Le personnel dépassé par les événements
La cheffe de service, Marie-Ève Robitaille, reconnaît l’ampleur du problème et les ratés du système, et promet de produire un rapport d’incident. Elle explique que le personnel avait été informé de l’arrivée des cinq patients seulement en début de semaine. Selon elle, le personnel n’est pas habitué à faire du répit. « Ils sont formés pour l’hébergement de longue durée ».
À terme, les trois étages de cette aile seront dédiés à la courte durée, avec une gestionnaire qui entrera en poste officiellement le 26 janvier, a-t-elle fait savoir.
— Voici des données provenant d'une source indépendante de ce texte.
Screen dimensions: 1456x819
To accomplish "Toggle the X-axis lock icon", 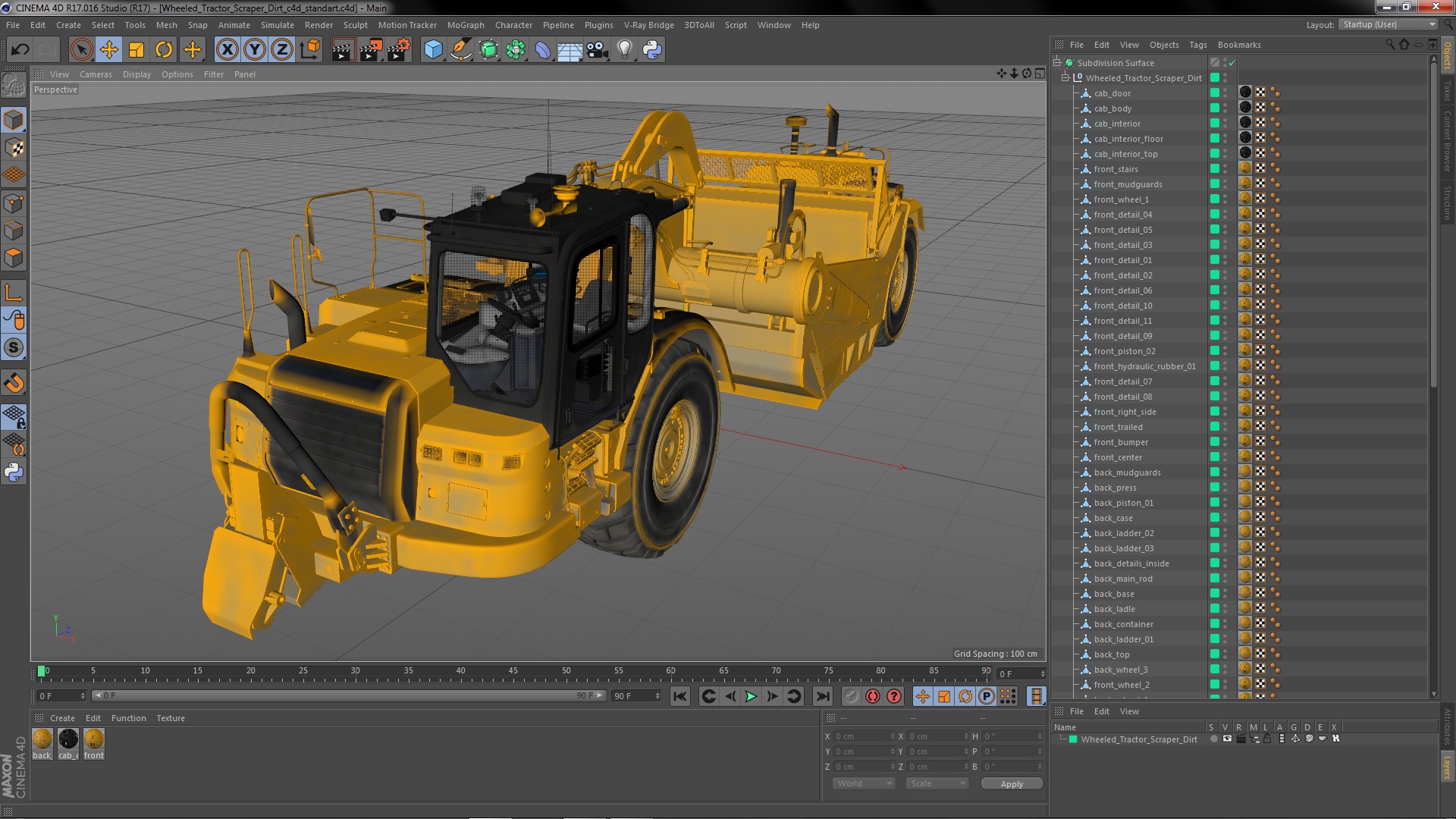I will pyautogui.click(x=227, y=50).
Une soirée cauchemardesque
Le témoin explique qu’en soirée, son frère a tenté pendant deux heures de joindre le personnel au numéro fourni le matin, sans réponse. Inquiet, il s’est rendu sur place vers 19 h 45.
Citant son frère, il rapporte que son père se promenait dans le couloir avec une table à roulettes, en compagnie de trois autres résidents. Aucun personnel n’était visible sur l’étage. Le père aurait laissé son fauteuil roulant dans l’aire commune pour aller se coucher, alors qu’il marche très difficilement.
En raccompagnant son père à sa chambre, un autre résident confus aurait tenté d’entrer. Le frère a dû fermer et barrer la porte de l’intérieur pour l’en empêcher. L’un des deux membres du personnel aurait quitté les lieux sous le choc après avoir entendu le récit.
Dilemme
« J’ai le goût d’appeler la police parce que je sens que mon père est en danger. On se demande si on ne doit pas le retirer de cet endroit demain. On ne sait pas quoi dire à notre mère. C’est son répit à elle, comme proche aidante. Ce n’est nullement reposant de s’inquiéter de la sorte », s’inquiète le témoin face à l’ampleur de la situation.
« J’aimerais vraiment comprendre la décision précipitée qui a été prise ici et qui a amené toutes les personnes rencontrées à se faire déplacer leur répit à deux jours d’avis, dans une unité qui n’est nullement prête à recevoir sa clientèle, qui a été elle-même précipitée à s’organiser deux semaines avant son ouverture officielle », questionne-t-il.